Action item:
Every line of the data below should be printed exactly. Nothing may be dropped.

----- Provided data -----

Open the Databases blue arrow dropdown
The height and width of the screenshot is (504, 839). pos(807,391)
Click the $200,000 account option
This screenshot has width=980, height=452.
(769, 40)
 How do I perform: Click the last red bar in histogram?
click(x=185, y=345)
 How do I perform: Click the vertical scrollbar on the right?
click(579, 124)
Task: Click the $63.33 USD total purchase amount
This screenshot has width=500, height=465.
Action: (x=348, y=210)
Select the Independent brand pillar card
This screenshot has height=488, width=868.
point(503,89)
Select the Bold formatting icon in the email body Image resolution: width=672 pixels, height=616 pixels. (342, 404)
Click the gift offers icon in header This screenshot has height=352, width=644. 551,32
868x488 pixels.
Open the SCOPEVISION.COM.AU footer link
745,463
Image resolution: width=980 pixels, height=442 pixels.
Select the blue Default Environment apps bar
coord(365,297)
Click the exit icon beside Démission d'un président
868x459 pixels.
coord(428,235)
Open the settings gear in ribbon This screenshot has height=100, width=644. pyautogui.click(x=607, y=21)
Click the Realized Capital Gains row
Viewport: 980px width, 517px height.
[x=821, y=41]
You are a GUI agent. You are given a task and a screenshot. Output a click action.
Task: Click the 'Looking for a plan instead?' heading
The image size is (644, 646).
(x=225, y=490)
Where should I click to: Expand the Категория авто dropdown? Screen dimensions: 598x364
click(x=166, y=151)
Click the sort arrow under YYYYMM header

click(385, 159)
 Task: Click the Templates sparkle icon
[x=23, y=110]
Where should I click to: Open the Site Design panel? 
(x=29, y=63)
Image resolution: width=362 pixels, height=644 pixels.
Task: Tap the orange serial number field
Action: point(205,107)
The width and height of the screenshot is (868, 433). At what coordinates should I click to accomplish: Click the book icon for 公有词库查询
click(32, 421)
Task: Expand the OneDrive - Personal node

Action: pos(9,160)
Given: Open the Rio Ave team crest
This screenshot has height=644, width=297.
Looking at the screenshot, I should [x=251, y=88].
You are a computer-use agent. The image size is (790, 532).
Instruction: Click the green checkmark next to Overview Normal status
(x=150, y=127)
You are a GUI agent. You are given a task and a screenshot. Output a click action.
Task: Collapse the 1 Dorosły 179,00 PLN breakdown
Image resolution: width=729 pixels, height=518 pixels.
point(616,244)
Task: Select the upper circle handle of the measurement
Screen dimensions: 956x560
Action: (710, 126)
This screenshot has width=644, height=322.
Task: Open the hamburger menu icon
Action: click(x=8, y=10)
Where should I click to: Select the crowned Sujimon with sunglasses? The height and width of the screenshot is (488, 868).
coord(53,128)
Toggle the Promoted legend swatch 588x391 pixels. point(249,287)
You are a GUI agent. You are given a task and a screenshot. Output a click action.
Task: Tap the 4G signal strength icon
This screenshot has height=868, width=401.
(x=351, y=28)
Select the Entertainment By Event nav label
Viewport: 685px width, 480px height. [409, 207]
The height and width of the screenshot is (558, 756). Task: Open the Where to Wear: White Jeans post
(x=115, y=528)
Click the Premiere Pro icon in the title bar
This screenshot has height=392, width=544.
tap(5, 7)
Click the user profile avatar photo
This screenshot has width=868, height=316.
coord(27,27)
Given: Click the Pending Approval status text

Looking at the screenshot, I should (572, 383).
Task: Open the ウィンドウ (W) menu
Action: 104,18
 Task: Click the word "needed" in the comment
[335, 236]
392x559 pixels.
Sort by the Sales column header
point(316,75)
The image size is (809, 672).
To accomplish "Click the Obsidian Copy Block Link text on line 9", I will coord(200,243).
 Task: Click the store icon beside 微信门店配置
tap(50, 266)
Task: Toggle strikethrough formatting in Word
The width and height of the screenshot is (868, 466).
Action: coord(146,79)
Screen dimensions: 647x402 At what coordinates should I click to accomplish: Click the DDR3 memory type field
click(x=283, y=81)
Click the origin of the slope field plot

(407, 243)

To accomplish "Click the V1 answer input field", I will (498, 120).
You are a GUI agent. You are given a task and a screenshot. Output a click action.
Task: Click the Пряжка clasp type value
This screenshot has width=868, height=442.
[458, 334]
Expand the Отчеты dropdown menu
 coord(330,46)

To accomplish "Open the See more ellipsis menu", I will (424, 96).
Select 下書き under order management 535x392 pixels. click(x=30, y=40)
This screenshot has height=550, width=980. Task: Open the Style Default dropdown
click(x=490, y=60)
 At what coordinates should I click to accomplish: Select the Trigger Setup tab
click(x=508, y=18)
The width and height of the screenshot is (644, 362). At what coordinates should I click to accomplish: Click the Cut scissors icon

-----

Written response:
Open the Databases blue arrow dropdown
The height and width of the screenshot is (504, 839). pos(807,391)
Click the $200,000 account option
This screenshot has width=980, height=452.
(769, 40)
 How do I perform: Click the last red bar in histogram?
click(x=185, y=345)
 How do I perform: Click the vertical scrollbar on the right?
click(579, 124)
Task: Click the $63.33 USD total purchase amount
This screenshot has width=500, height=465.
Action: (x=348, y=210)
Select the Independent brand pillar card
This screenshot has height=488, width=868.
point(503,89)
Select the Bold formatting icon in the email body Image resolution: width=672 pixels, height=616 pixels. (342, 404)
Click the gift offers icon in header This screenshot has height=352, width=644. 551,32
868x488 pixels.
Open the SCOPEVISION.COM.AU footer link
745,463
Image resolution: width=980 pixels, height=442 pixels.
Select the blue Default Environment apps bar
coord(365,297)
Click the exit icon beside Démission d'un président
868x459 pixels.
coord(428,235)
Open the settings gear in ribbon This screenshot has height=100, width=644. pyautogui.click(x=607, y=21)
Click the Realized Capital Gains row
Viewport: 980px width, 517px height.
[x=821, y=41]
You are a GUI agent. You are given a task and a screenshot. Output a click action.
Task: Click the 'Looking for a plan instead?' heading
The image size is (644, 646).
(x=225, y=490)
Where should I click to: Expand the Категория авто dropdown? Screen dimensions: 598x364
click(x=166, y=151)
Click the sort arrow under YYYYMM header

click(385, 159)
 Task: Click the Templates sparkle icon
[x=23, y=110]
Where should I click to: Open the Site Design panel? 
(x=29, y=63)
Image resolution: width=362 pixels, height=644 pixels.
Task: Tap the orange serial number field
Action: point(205,107)
The width and height of the screenshot is (868, 433). At what coordinates should I click to accomplish: Click the book icon for 公有词库查询
click(32, 421)
Task: Expand the OneDrive - Personal node

Action: pos(9,160)
Given: Open the Rio Ave team crest
This screenshot has height=644, width=297.
Looking at the screenshot, I should [x=251, y=88].
You are a computer-use agent. The image size is (790, 532).
Instruction: Click the green checkmark next to Overview Normal status
(x=150, y=127)
You are a GUI agent. You are given a task and a screenshot. Output a click action.
Task: Collapse the 1 Dorosły 179,00 PLN breakdown
Image resolution: width=729 pixels, height=518 pixels.
point(616,244)
Task: Select the upper circle handle of the measurement
Screen dimensions: 956x560
Action: (710, 126)
This screenshot has width=644, height=322.
Task: Open the hamburger menu icon
Action: click(x=8, y=10)
Where should I click to: Select the crowned Sujimon with sunglasses? The height and width of the screenshot is (488, 868).
coord(53,128)
Toggle the Promoted legend swatch 588x391 pixels. point(249,287)
You are a GUI agent. You are given a task and a screenshot. Output a click action.
Task: Tap the 4G signal strength icon
This screenshot has height=868, width=401.
(x=351, y=28)
Select the Entertainment By Event nav label
Viewport: 685px width, 480px height. [409, 207]
The height and width of the screenshot is (558, 756). Task: Open the Where to Wear: White Jeans post
(x=115, y=528)
Click the Premiere Pro icon in the title bar
This screenshot has height=392, width=544.
tap(5, 7)
Click the user profile avatar photo
This screenshot has width=868, height=316.
coord(27,27)
Given: Click the Pending Approval status text

Looking at the screenshot, I should (572, 383).
Task: Open the ウィンドウ (W) menu
Action: 104,18
 Task: Click the word "needed" in the comment
[335, 236]
392x559 pixels.
Sort by the Sales column header
point(316,75)
The image size is (809, 672).
To accomplish "Click the Obsidian Copy Block Link text on line 9", I will coord(200,243).
 Task: Click the store icon beside 微信门店配置
tap(50, 266)
Task: Toggle strikethrough formatting in Word
The width and height of the screenshot is (868, 466).
Action: coord(146,79)
Screen dimensions: 647x402 At what coordinates should I click to accomplish: Click the DDR3 memory type field
click(x=283, y=81)
Click the origin of the slope field plot

(407, 243)

To accomplish "Click the V1 answer input field", I will (498, 120).
You are a GUI agent. You are given a task and a screenshot. Output a click action.
Task: Click the Пряжка clasp type value
This screenshot has width=868, height=442.
[458, 334]
Expand the Отчеты dropdown menu
 coord(330,46)

To accomplish "Open the See more ellipsis menu", I will (424, 96).
Select 下書き under order management 535x392 pixels. click(x=30, y=40)
This screenshot has height=550, width=980. Task: Open the Style Default dropdown
click(x=490, y=60)
 At what coordinates should I click to accomplish: Select the Trigger Setup tab
click(x=508, y=18)
The width and height of the screenshot is (644, 362). At what coordinates should I click to accomplish: Click the Cut scissors icon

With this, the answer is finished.